WHAT TO DO >>
[A] Answer these questions about the blog post on creativity:
(i) About how many comic strips did Bloodwhat have?
(ii) Which instrument did the writer take up and follow for a long while?
(iii) What was the writer told when buying a first guitar?
[B] From the dataset entries, reproduce the lines between the one holding "You are a computer-use agent. The height" and the one holding "point(460,361)", inclusive.

# PAGE start

I am dealing with a lot of overactive thoughts about creativity so I’m going to unburden myself in this blog and apologise up-front if it is hugely self-indulgent. I realised yesterday that I have been making and posting things online for 10 years now, which seems insane to me. I looked a while ago at the progression of my animated shorts and sitting watching them back to back was quite gratifying – the improvement over 10 years was stark! I’ve developed 5 projects I think, K9-Lives was about 100ish comic strips and 3 short films. Bloodwhat was 130ish comic strips. The Von Spleen Experiment was 75 pages of a comic book (never posted online and never will be!) Picayune/BandOfOne Comic 350ish Comic strips (on hiatus and probably will return) and Jack Astro, 3 Short Films and now working on a 130 page comic book.
So that is my history of being a creator of things. I wanted to make stuff and tell stories from a young age but I never felt I was good enough or really had anything to say. I enjoyed drawing but it was very frustrating and I would give up because I couldn’t draw as well as other people so I figured I wasn’t cut out to be an artist. I did carry on drawing off and on but I took up guitar and followed that passion for a long while. I missed out on GCSE Graphic Design when choosing options and when I went to A-Level with my cartoon/comics portfolio in hand I was told that they don’t consider that kind of art and I probably wasn’t cut out for it anyway. That kind of thing coming from people in a position of power/authority always made me furious and it drove me to prove that teacher wrong. Incidentally I was told when buying my first guitar that my hands were too small and I’d never be any good! I can’t imagine ever being the sort of person that doesn’t want to encourage creativity in children – the mindset of saying YOU CAN’T DO THIS is baffling. I genuinely think those comments spurred me on to prove those people wrong so I’ll give them the benefit of the doubt (that they were actually being psychological ninjas) but I’m not sure I would employ that tactic to encourage future generations of artists.

# PAGE end
# DATA RECORDS start

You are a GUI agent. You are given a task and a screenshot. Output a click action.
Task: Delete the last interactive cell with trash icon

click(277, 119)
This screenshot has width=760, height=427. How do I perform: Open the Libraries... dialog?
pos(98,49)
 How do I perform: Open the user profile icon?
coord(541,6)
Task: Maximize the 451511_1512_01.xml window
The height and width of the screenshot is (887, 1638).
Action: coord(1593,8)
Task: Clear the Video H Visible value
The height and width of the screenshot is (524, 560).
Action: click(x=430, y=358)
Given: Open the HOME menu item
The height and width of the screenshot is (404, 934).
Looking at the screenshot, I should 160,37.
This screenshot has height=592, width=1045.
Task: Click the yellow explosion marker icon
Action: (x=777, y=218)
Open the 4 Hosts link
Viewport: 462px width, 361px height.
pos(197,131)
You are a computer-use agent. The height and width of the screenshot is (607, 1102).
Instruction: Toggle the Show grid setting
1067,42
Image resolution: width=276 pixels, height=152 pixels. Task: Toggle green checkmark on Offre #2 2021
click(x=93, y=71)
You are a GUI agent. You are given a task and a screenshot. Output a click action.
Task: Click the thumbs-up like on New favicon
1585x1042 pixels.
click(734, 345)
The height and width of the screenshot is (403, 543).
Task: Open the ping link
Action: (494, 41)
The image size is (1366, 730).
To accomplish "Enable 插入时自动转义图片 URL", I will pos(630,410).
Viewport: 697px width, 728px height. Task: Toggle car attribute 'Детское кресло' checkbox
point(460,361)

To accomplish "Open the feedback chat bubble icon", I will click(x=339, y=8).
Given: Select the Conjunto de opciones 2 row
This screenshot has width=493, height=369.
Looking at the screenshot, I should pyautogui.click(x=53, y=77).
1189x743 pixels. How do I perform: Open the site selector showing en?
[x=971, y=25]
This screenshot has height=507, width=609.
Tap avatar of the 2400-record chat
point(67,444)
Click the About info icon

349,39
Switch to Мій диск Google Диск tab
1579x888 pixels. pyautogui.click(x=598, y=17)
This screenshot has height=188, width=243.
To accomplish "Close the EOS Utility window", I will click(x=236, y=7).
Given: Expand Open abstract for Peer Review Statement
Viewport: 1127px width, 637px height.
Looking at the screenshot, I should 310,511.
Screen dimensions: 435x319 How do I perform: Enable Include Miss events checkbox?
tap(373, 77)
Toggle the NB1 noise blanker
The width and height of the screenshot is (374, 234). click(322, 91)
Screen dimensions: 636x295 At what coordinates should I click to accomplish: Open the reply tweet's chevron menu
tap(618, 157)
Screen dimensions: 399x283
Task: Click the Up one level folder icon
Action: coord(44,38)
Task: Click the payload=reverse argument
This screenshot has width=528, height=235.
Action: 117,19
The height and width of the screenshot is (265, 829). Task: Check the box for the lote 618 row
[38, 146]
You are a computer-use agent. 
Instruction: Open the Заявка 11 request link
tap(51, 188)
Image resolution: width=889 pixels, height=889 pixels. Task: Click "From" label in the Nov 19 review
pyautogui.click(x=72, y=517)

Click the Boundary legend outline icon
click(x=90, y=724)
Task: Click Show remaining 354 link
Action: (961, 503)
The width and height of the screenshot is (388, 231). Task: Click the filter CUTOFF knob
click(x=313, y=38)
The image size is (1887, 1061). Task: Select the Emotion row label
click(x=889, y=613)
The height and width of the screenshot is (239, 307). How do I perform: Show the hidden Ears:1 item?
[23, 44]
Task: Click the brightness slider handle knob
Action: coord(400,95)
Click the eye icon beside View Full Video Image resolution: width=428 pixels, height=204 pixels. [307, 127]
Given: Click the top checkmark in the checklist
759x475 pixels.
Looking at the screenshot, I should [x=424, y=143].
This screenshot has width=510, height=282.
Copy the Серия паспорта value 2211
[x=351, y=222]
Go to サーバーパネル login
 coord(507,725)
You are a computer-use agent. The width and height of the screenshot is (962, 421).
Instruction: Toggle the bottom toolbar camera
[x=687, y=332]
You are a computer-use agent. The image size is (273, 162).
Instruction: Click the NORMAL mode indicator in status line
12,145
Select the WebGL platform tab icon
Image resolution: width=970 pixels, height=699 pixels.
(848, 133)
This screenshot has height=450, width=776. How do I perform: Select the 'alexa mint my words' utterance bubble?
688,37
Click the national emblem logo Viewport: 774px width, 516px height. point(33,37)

# DATA RECORDS end

SET OF ANSWERS >>
[A]
(i) About 130.
(ii) The guitar.
(iii) That the writer's hands were too small and the writer would never be any good.

[B]
You are a computer-use agent. The height and width of the screenshot is (607, 1102).
Instruction: Toggle the Show grid setting
1067,42
Image resolution: width=276 pixels, height=152 pixels. Task: Toggle green checkmark on Offre #2 2021
click(x=93, y=71)
You are a GUI agent. You are given a task and a screenshot. Output a click action.
Task: Click the thumbs-up like on New favicon
1585x1042 pixels.
click(734, 345)
The height and width of the screenshot is (403, 543).
Task: Open the ping link
Action: (494, 41)
The image size is (1366, 730).
To accomplish "Enable 插入时自动转义图片 URL", I will pos(630,410).
Viewport: 697px width, 728px height. Task: Toggle car attribute 'Детское кресло' checkbox
point(460,361)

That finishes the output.